* _Directive_
Recast each line of the listing below as one string in a JSON list, omitting blank lines and all pictures.

* _The input_
══════

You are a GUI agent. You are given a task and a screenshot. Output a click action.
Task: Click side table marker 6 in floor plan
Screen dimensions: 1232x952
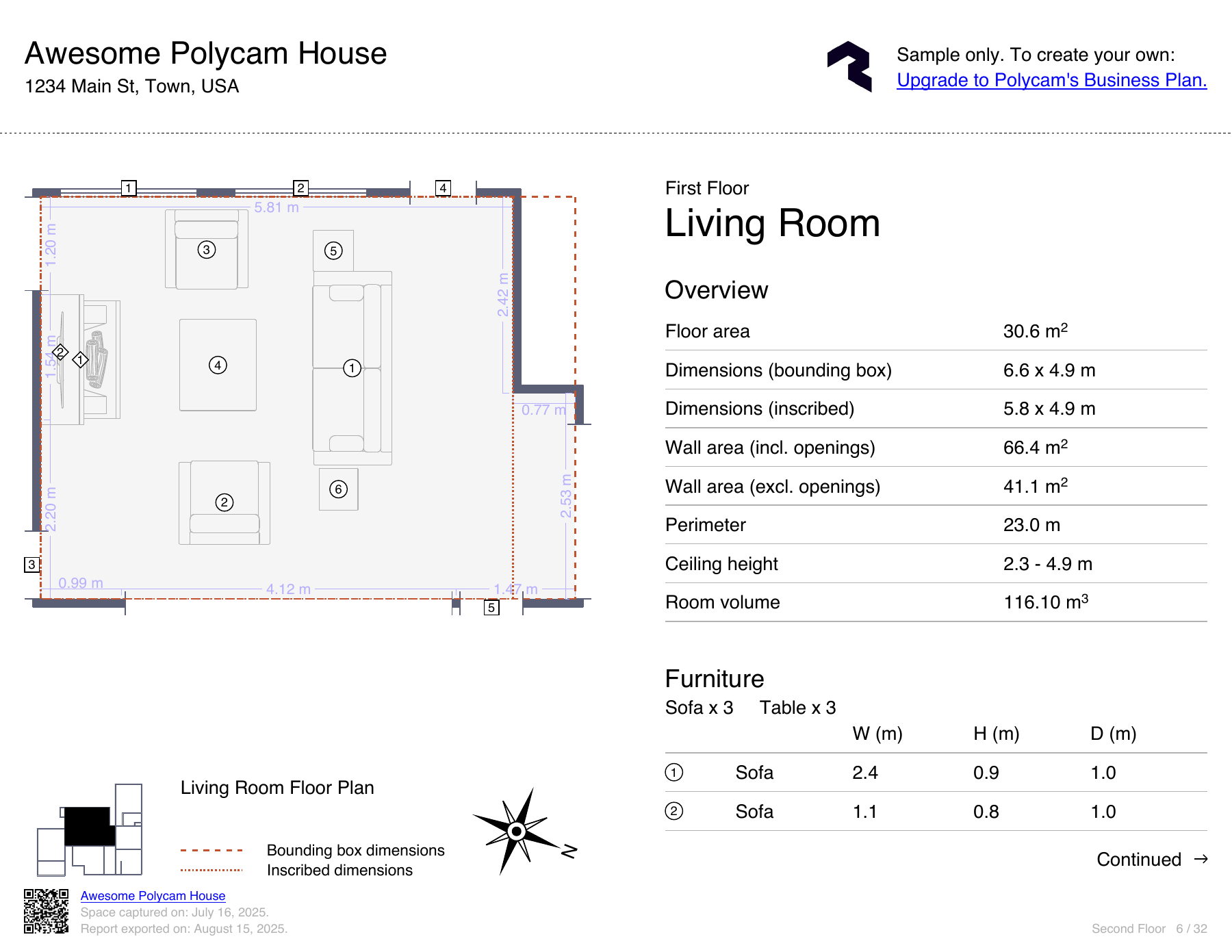pyautogui.click(x=338, y=489)
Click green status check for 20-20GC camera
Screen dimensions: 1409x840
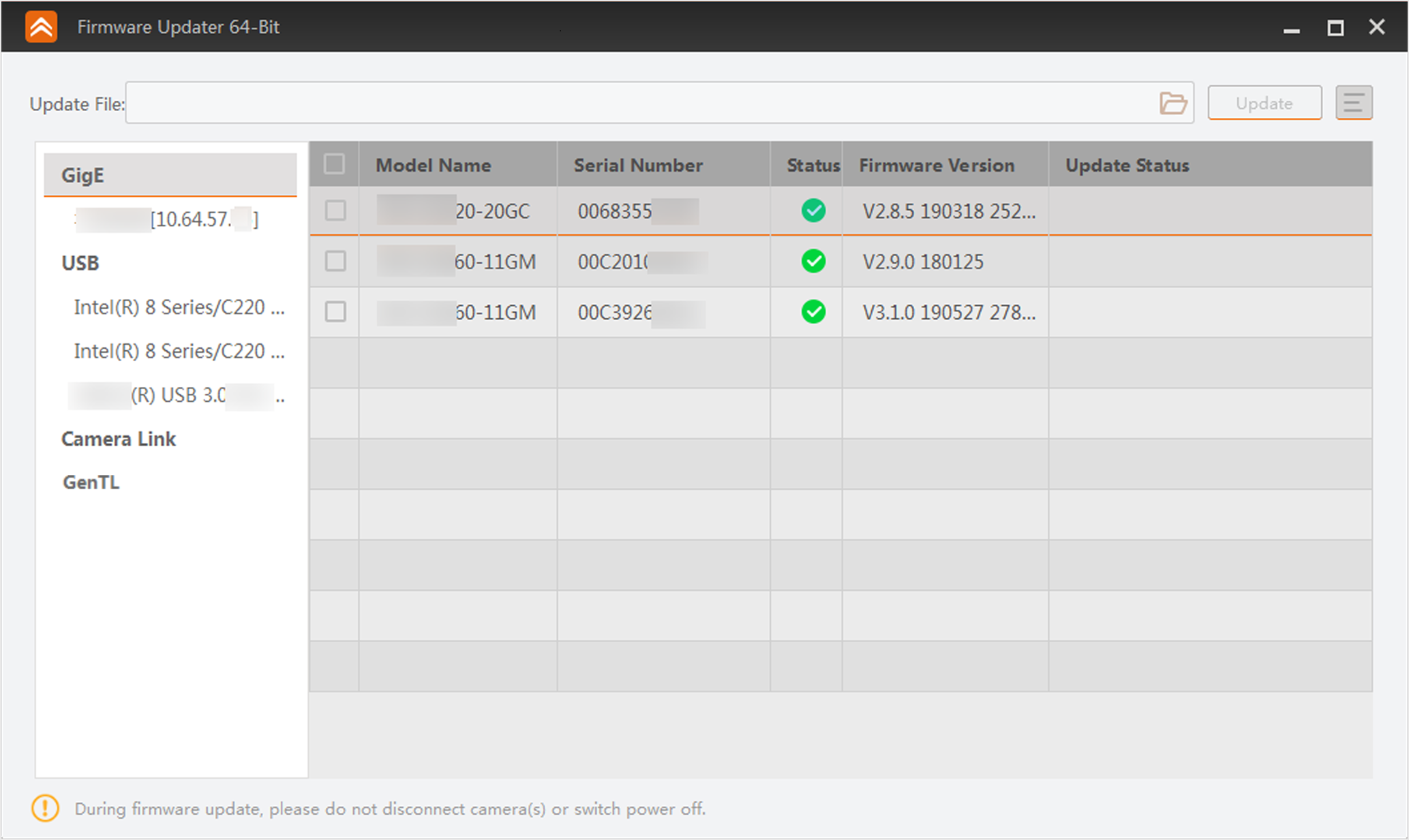pos(813,211)
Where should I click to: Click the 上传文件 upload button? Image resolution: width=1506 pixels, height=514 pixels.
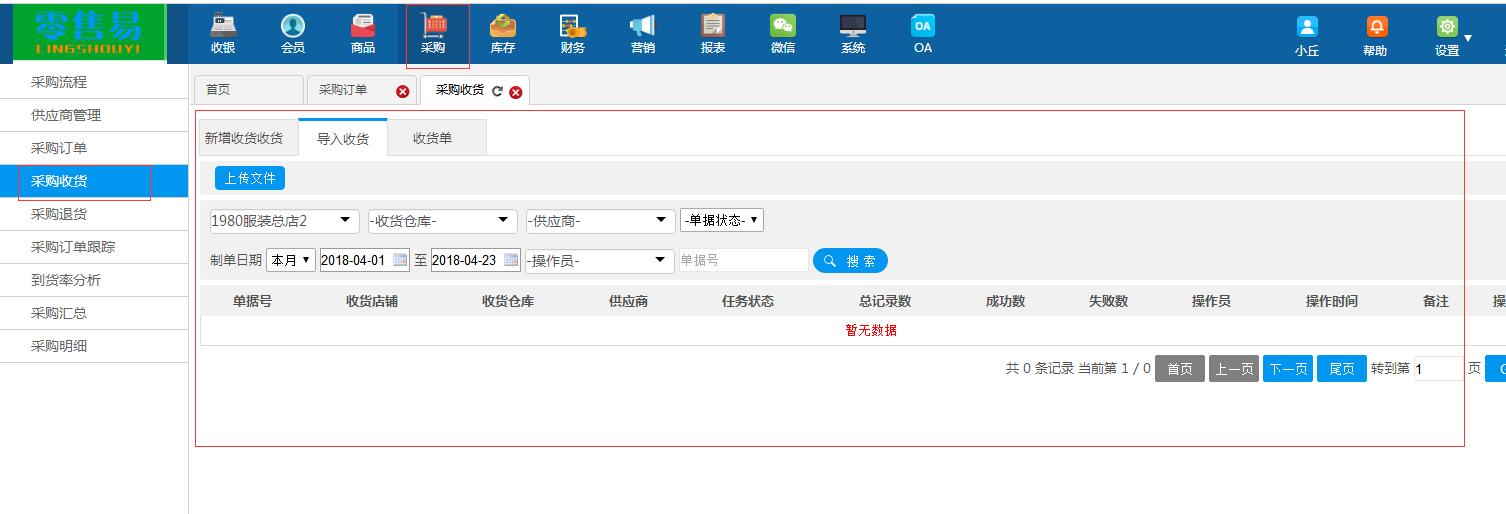250,178
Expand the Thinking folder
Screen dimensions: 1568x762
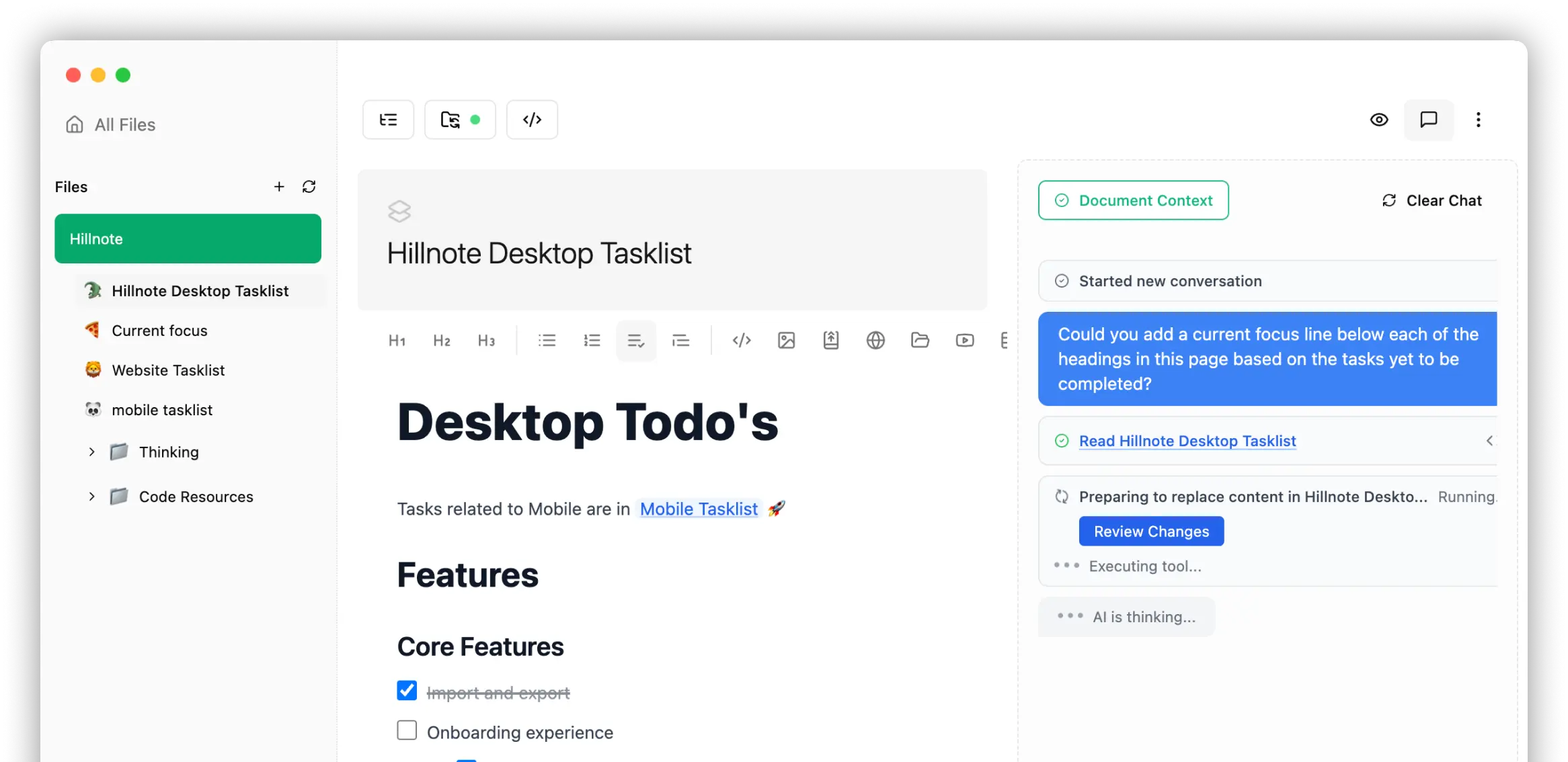(x=92, y=452)
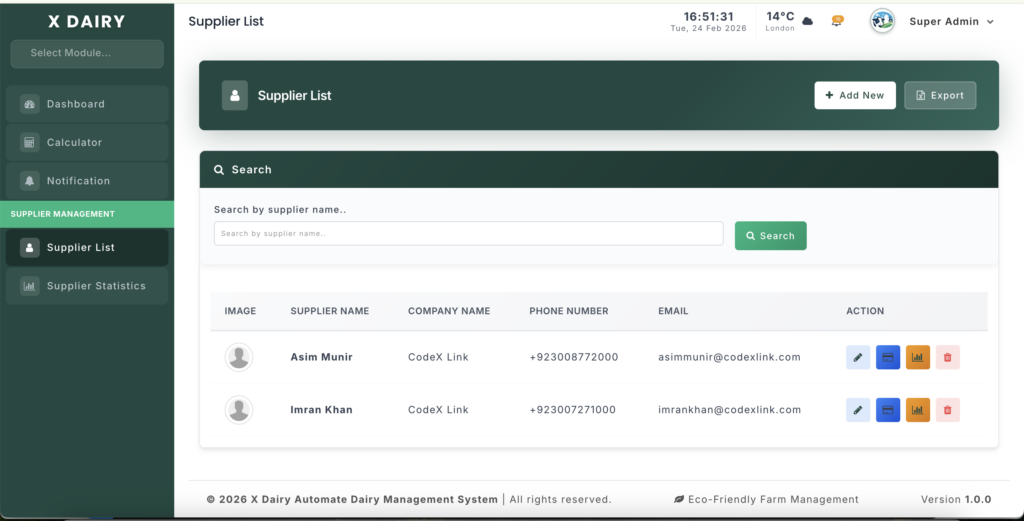This screenshot has height=521, width=1024.
Task: Export the supplier list
Action: click(x=940, y=95)
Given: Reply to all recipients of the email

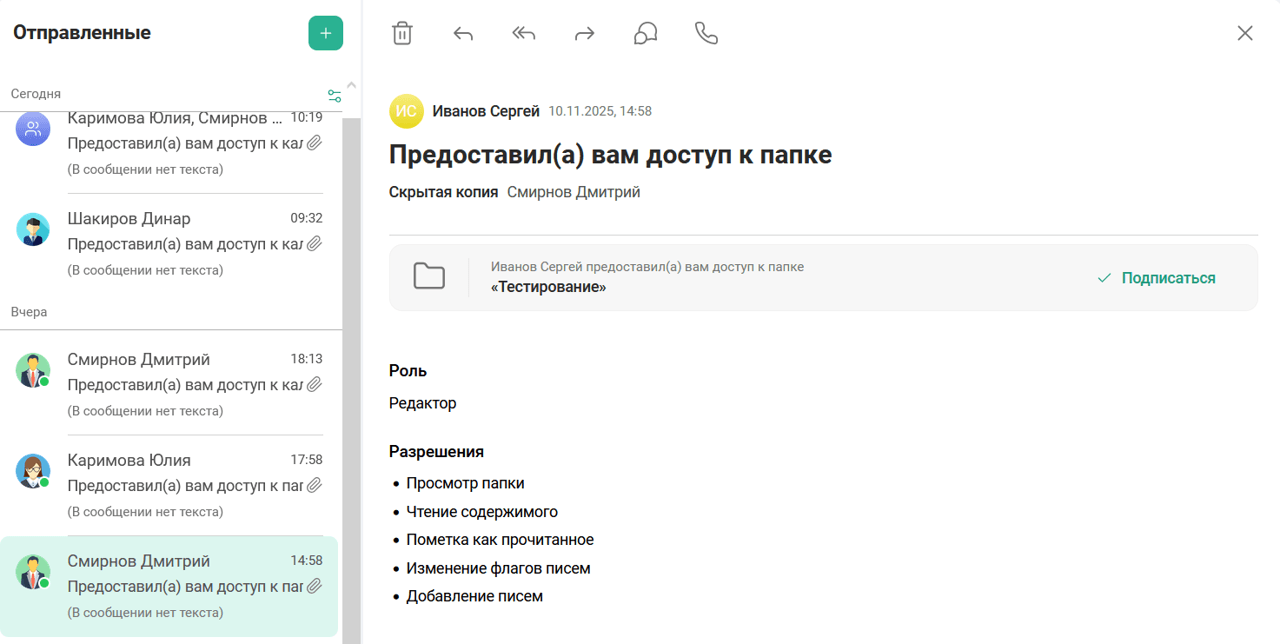Looking at the screenshot, I should pyautogui.click(x=522, y=33).
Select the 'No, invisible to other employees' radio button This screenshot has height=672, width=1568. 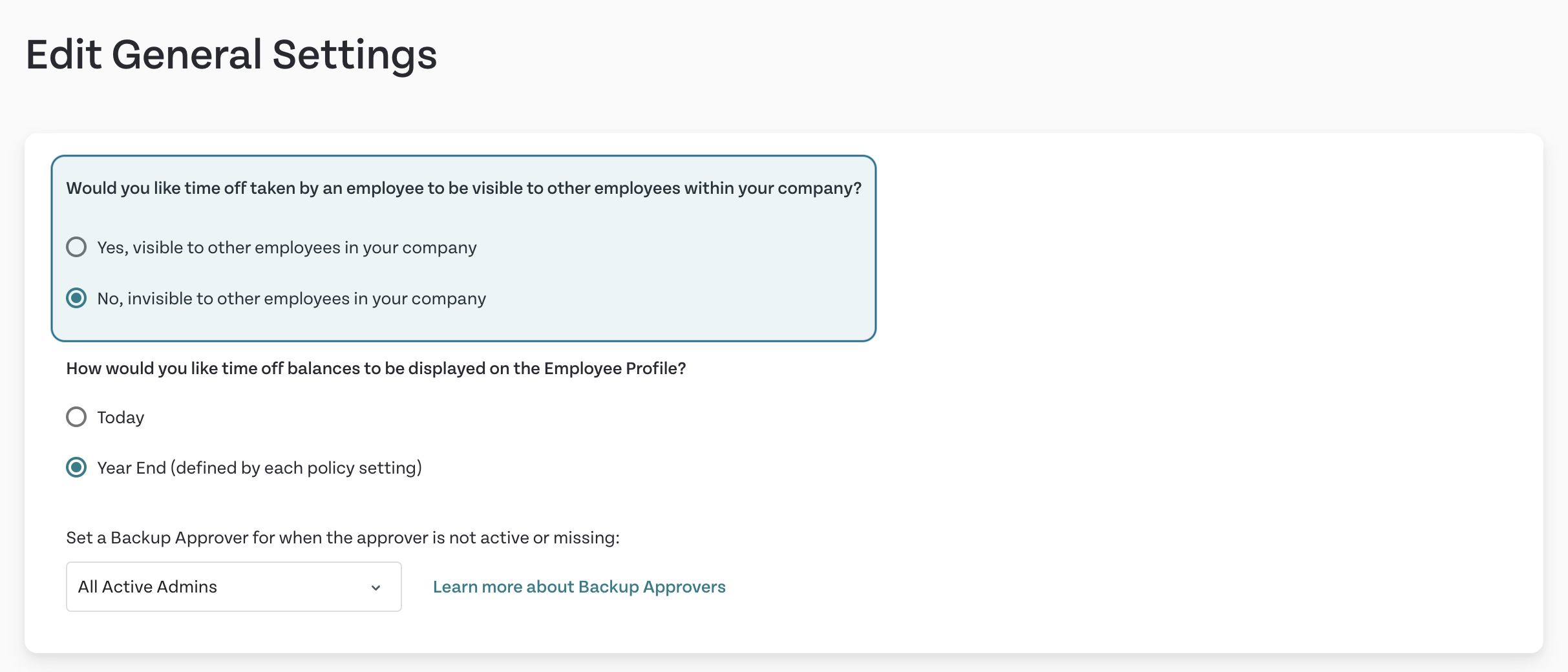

══════

* _Solution to this exercise_
[
  "You are a GUI agent. You are given a task and a screenshot. Output a click action.",
  "Task: Click side table marker 6 in floor plan",
  "Screen dimensions: 1232x952",
  "pyautogui.click(x=338, y=489)",
  "Click green status check for 20-20GC camera",
  "Screen dimensions: 1409x840",
  "pos(813,211)",
  "Where should I click to: Click the 上传文件 upload button? Image resolution: width=1506 pixels, height=514 pixels.",
  "250,178",
  "Expand the Thinking folder",
  "Screen dimensions: 1568x762",
  "(x=92, y=452)",
  "This screenshot has height=521, width=1024.",
  "Task: Export the supplier list",
  "Action: click(x=940, y=95)",
  "Given: Reply to all recipients of the email",
  "Looking at the screenshot, I should pyautogui.click(x=522, y=33).",
  "Select the 'No, invisible to other employees' radio button This screenshot has height=672, width=1568. "
]